▸ **DATA TO PROCESS**
--------------------
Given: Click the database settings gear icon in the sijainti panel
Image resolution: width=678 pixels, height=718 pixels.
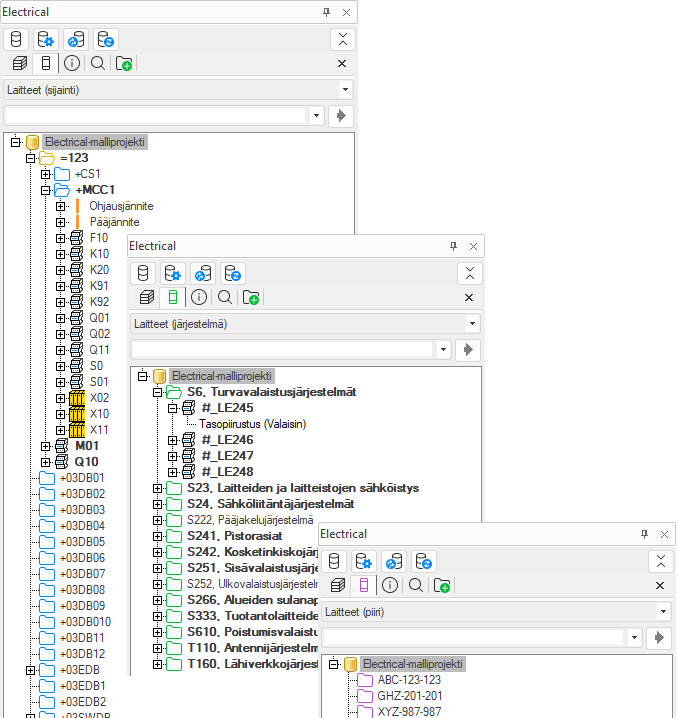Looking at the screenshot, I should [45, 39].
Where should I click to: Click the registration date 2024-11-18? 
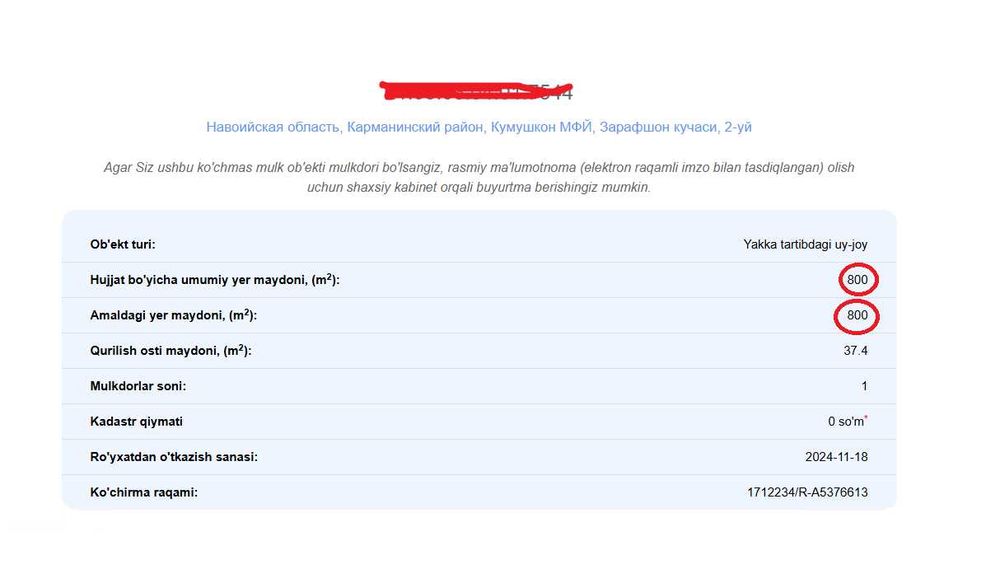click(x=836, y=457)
--------------------
▸ **TASK OBJECTIVE**
Return the listing verbatim, pictures excluded.

▸ **RESULT OF THIS EXERCISE**
Given: Click the database settings gear icon in the sijainti panel
Image resolution: width=678 pixels, height=718 pixels.
Looking at the screenshot, I should [45, 39].
Where should I click to: Click the registration date 2024-11-18? 
click(x=836, y=457)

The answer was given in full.